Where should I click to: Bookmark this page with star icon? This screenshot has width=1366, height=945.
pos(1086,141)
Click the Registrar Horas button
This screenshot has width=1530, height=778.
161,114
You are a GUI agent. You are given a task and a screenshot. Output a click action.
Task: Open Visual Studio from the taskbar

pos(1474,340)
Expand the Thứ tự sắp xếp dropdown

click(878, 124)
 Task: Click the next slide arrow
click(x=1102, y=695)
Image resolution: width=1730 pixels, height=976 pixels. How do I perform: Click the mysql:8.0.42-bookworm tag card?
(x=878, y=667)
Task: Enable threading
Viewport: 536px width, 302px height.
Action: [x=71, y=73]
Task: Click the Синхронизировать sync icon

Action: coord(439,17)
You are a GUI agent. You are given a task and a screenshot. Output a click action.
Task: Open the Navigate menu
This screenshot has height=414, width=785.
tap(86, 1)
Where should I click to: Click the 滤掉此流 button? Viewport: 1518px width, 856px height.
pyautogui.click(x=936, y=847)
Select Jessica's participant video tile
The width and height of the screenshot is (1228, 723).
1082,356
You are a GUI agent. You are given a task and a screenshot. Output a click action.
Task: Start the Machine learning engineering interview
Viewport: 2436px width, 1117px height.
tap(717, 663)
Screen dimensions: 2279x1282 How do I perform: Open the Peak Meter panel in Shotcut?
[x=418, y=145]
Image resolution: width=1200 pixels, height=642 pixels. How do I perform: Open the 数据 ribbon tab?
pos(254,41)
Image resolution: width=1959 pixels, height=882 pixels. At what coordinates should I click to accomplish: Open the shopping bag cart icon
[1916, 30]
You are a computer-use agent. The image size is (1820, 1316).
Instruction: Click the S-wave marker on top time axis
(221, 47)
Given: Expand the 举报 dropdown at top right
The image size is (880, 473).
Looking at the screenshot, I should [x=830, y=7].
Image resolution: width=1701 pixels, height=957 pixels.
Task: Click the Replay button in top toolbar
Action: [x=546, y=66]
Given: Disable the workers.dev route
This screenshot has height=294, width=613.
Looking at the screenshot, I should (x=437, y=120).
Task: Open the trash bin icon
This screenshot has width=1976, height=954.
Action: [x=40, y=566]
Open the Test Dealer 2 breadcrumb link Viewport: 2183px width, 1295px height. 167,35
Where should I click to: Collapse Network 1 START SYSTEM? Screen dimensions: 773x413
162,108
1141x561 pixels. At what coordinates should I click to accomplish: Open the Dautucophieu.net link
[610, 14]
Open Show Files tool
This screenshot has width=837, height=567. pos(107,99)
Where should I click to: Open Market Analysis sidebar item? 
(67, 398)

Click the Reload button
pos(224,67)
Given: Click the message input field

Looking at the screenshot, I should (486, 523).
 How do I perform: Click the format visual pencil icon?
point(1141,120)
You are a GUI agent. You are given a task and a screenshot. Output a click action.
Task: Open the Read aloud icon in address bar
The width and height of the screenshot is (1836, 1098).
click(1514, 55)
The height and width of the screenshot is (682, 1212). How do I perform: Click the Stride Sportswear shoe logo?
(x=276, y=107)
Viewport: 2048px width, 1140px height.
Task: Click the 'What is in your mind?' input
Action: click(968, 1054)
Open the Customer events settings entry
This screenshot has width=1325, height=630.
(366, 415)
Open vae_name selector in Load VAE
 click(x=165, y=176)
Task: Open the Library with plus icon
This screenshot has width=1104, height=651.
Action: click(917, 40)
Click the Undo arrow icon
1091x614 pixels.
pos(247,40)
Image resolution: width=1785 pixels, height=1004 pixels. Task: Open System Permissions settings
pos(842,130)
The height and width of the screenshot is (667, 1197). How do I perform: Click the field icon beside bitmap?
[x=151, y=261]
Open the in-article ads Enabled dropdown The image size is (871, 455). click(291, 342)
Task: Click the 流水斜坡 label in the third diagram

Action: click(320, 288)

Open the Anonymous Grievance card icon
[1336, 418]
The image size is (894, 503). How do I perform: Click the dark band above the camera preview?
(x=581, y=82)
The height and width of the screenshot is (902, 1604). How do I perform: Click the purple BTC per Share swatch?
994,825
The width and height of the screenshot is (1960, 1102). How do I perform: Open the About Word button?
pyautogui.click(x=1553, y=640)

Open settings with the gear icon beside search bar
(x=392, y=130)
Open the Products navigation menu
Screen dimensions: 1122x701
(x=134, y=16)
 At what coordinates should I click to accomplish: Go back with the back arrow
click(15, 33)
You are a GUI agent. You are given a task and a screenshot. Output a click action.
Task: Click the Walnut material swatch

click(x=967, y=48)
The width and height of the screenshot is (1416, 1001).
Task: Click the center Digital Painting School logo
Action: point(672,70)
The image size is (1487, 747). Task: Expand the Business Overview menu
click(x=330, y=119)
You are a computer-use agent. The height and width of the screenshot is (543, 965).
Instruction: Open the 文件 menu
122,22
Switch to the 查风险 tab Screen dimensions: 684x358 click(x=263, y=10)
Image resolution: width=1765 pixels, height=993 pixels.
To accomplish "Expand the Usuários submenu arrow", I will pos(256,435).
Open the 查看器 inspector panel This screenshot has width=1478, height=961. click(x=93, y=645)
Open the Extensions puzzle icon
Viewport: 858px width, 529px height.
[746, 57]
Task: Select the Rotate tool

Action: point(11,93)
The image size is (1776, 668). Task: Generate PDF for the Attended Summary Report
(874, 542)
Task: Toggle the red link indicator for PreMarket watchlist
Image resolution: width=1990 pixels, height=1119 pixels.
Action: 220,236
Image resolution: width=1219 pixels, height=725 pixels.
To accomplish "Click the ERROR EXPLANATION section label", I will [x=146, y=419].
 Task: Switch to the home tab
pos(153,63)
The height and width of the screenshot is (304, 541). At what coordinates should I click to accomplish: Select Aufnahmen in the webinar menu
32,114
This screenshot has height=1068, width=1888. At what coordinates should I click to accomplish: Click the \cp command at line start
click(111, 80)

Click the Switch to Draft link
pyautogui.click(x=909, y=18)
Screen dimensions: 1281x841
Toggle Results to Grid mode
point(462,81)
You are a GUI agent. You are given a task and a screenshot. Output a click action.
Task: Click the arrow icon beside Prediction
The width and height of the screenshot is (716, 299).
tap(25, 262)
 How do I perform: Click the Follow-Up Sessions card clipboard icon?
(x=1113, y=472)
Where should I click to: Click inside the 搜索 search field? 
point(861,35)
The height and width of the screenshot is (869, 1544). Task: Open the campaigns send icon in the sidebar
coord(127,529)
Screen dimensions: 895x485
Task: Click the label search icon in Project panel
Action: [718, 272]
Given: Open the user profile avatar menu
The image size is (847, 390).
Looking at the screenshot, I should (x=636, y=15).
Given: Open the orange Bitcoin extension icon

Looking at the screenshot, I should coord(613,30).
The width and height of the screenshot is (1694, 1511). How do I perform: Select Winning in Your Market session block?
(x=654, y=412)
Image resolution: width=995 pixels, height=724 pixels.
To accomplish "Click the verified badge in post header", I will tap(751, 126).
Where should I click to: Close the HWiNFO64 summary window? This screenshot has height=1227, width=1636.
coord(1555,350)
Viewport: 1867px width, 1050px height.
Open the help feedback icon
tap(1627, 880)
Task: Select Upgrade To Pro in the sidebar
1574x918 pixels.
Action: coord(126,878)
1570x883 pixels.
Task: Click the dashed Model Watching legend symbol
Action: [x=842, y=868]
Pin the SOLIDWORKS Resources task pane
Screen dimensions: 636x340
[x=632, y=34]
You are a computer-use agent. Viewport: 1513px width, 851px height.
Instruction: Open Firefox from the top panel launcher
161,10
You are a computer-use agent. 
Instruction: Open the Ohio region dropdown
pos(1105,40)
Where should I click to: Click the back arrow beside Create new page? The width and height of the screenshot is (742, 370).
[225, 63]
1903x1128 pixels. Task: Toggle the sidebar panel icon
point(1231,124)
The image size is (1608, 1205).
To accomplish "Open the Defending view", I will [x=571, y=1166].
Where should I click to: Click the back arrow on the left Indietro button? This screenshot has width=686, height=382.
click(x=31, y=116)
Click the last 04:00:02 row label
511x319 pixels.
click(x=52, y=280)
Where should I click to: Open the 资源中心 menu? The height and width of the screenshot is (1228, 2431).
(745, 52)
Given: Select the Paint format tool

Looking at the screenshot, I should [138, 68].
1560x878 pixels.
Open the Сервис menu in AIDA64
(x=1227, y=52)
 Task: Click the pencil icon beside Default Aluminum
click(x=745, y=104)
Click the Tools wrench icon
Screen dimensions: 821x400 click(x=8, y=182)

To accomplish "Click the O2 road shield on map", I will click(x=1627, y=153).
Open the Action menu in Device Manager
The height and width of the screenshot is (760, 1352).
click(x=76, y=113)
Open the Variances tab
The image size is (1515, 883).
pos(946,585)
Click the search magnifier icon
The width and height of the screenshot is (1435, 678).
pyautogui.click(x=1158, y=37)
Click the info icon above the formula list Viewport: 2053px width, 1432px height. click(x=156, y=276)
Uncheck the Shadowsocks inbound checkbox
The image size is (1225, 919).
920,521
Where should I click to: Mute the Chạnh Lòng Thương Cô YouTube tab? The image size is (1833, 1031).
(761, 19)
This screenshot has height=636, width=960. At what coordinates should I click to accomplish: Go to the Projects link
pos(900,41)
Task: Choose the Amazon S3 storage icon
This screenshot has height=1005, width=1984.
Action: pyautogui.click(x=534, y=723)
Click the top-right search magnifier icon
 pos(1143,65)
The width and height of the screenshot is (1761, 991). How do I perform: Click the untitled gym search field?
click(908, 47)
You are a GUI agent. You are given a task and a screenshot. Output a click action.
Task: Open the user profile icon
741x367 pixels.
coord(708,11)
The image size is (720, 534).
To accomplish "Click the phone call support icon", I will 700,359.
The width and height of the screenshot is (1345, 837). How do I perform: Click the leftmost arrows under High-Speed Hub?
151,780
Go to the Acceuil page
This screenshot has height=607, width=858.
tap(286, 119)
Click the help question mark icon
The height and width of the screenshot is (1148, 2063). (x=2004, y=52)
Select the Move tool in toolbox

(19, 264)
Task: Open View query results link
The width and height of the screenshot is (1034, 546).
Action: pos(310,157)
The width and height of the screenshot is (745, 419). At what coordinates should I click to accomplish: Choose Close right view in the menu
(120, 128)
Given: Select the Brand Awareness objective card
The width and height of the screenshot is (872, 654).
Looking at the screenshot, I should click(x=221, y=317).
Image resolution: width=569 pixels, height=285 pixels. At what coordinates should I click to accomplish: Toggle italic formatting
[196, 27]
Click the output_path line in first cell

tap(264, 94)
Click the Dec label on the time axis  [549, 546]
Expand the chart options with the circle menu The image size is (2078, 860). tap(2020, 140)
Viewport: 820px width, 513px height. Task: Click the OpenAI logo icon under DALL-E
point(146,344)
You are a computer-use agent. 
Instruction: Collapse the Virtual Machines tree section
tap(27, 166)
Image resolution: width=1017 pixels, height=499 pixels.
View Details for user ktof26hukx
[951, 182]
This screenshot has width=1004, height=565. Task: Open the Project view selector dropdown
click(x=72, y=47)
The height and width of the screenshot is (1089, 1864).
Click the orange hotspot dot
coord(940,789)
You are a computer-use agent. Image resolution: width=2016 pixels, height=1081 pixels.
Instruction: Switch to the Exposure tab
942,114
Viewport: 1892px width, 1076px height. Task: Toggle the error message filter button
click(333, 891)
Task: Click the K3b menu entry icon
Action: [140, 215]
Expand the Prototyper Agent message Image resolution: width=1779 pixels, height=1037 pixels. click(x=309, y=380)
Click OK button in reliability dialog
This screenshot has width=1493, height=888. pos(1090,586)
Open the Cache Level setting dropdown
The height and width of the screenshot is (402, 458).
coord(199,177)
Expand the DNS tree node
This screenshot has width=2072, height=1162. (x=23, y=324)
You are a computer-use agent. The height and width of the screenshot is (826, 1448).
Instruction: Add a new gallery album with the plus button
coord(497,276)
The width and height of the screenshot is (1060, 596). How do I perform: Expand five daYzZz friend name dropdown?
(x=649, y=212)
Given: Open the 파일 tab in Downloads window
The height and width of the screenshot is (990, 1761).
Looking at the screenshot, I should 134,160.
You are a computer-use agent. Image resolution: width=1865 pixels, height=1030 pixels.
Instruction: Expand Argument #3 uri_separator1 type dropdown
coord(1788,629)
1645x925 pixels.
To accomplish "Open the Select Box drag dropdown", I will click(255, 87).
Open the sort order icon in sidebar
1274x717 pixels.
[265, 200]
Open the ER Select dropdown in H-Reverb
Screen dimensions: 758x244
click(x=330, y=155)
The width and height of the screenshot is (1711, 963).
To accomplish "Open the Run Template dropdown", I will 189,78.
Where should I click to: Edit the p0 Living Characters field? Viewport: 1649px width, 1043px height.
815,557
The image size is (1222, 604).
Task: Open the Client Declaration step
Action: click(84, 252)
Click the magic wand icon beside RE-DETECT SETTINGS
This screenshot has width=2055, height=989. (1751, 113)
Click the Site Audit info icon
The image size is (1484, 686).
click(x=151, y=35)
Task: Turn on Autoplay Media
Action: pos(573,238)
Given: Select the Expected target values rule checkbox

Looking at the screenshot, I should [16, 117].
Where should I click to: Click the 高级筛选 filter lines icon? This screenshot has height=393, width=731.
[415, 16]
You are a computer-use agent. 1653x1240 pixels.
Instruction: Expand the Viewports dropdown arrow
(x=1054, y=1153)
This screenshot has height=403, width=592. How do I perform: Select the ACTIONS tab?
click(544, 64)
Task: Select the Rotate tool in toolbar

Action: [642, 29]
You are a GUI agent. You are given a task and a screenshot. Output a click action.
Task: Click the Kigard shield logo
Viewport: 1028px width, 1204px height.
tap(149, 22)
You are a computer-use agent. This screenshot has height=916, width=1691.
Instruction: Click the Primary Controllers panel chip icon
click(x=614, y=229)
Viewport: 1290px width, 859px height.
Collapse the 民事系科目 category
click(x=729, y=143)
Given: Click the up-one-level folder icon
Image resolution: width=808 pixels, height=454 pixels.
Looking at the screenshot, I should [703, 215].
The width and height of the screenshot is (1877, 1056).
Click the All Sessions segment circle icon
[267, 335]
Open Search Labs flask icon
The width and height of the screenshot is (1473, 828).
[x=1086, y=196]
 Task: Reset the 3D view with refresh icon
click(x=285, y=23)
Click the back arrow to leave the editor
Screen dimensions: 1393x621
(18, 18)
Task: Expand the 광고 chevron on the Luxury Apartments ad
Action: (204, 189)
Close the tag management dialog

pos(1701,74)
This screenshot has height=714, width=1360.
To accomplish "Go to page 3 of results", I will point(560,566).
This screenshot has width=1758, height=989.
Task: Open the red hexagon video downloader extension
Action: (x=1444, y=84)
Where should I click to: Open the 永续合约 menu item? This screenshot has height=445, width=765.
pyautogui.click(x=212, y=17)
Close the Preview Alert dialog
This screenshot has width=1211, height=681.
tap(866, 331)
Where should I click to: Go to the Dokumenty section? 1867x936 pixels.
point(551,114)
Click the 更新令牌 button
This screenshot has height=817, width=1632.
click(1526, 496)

* * * * *

For the string "profile", count every line of the material where it appears and state only the count.

2